Mr Do Dien, 64, worked as a translator for the highly decorated US General William Westmoreland during the 1960s. He signed up to work for the Army of the Republic of Vietnam when he was 24. After the war he was dispatched to a re-education camp for six years where he worked in the fields from 5am until 6pm and took two and a half hours of political classes every night. He mainly survived on potato and manioc. The latter, he said, “was only nice every few days.”
At the
Con Thien Fire Base, Mr Dien explained that the area had been defoliated by the US military in 1966 and after 15 days not a living tree survived. It took 12 years for trees to grow again, he explained on his Demilitarized Zone (DMZ) tour, north of Hué.
Today, coffee, rubber and pepper tree plantations can be seen.

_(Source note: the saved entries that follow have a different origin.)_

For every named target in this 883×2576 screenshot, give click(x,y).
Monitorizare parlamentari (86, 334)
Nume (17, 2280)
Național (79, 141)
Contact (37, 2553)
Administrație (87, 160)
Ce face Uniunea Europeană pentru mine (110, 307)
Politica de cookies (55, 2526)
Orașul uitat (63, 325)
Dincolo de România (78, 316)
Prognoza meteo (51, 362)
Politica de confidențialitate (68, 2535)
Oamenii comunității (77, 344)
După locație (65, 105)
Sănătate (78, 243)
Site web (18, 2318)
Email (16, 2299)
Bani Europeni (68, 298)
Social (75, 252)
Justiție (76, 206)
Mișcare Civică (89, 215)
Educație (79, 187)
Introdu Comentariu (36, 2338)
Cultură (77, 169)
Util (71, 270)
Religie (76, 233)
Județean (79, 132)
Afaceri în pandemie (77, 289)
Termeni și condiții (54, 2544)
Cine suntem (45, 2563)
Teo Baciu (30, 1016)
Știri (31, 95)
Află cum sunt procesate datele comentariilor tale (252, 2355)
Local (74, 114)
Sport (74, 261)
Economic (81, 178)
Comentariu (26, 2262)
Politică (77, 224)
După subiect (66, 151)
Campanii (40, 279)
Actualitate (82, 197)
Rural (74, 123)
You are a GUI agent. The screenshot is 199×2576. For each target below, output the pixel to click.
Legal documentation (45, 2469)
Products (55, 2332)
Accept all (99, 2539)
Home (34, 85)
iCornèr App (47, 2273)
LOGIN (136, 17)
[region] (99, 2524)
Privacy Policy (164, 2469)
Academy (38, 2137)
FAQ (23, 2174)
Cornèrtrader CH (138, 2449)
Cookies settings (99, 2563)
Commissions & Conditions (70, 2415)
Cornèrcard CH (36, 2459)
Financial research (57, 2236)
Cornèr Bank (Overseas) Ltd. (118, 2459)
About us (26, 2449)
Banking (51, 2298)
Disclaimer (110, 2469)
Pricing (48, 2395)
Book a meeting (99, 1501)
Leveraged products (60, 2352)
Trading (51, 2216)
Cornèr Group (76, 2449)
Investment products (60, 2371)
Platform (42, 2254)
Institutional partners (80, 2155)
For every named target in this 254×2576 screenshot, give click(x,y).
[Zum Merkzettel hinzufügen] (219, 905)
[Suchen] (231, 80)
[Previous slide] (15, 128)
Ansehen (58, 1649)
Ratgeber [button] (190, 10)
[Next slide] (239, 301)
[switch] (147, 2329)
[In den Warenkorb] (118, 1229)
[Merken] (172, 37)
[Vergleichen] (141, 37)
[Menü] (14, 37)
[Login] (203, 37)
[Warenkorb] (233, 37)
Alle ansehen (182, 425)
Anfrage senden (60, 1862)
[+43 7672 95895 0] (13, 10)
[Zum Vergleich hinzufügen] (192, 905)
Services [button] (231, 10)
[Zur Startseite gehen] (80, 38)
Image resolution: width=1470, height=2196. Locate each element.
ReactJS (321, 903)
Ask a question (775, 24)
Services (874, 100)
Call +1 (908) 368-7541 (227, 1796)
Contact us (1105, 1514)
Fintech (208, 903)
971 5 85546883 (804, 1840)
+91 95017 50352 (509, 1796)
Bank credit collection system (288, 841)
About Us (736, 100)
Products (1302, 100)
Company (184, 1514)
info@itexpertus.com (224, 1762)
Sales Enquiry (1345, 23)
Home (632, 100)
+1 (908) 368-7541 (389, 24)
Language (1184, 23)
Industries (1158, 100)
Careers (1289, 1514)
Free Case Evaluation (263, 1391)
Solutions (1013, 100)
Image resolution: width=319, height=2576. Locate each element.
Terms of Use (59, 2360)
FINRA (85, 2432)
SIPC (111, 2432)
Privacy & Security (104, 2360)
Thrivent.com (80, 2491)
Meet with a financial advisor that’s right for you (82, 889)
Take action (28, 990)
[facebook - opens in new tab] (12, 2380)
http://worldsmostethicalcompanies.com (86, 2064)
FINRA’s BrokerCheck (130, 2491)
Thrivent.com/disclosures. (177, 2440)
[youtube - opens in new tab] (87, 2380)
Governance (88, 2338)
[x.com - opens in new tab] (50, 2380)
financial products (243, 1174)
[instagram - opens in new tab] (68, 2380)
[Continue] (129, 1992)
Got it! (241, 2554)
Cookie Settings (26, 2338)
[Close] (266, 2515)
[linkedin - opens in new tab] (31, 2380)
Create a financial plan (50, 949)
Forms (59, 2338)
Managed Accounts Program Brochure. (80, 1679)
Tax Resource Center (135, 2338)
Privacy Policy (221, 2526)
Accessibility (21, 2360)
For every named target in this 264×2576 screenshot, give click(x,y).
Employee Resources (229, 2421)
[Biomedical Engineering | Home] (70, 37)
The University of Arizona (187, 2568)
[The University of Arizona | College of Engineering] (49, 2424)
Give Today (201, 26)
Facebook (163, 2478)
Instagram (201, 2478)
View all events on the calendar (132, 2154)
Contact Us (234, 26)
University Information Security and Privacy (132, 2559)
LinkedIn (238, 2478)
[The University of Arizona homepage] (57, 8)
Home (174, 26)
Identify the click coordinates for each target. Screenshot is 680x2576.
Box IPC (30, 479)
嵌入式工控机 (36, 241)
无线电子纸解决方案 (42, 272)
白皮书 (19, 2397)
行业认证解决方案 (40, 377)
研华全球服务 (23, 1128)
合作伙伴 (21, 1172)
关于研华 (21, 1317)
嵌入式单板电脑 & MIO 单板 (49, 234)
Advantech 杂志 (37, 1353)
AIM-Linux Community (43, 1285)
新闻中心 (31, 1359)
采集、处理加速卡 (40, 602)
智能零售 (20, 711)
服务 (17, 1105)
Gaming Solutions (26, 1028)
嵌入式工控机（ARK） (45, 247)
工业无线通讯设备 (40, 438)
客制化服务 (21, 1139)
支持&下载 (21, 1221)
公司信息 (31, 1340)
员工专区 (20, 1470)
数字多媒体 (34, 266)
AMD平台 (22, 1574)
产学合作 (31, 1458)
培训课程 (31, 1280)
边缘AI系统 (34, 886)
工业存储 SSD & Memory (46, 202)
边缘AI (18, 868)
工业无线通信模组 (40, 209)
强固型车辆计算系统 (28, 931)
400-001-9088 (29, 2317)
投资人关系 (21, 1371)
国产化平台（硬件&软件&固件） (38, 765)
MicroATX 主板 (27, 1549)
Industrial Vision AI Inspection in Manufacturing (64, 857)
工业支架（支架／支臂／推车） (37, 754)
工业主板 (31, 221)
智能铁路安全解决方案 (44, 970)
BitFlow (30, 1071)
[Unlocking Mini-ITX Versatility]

At Truong Son Cemetery, a national memorial to the fallen during the American War (as it is called in Vietnam), 10,775 graves marked by the words Liet Si (martyr) are divided up into sections such as ‘unknown soldiers’ and ‘Ho Chi Minh City’ section. Sometimes, Mr Dien explains, parents who cannot bear to pray at an unmarked grave, adopt one of the many unmarked tombs and place the name of their son it.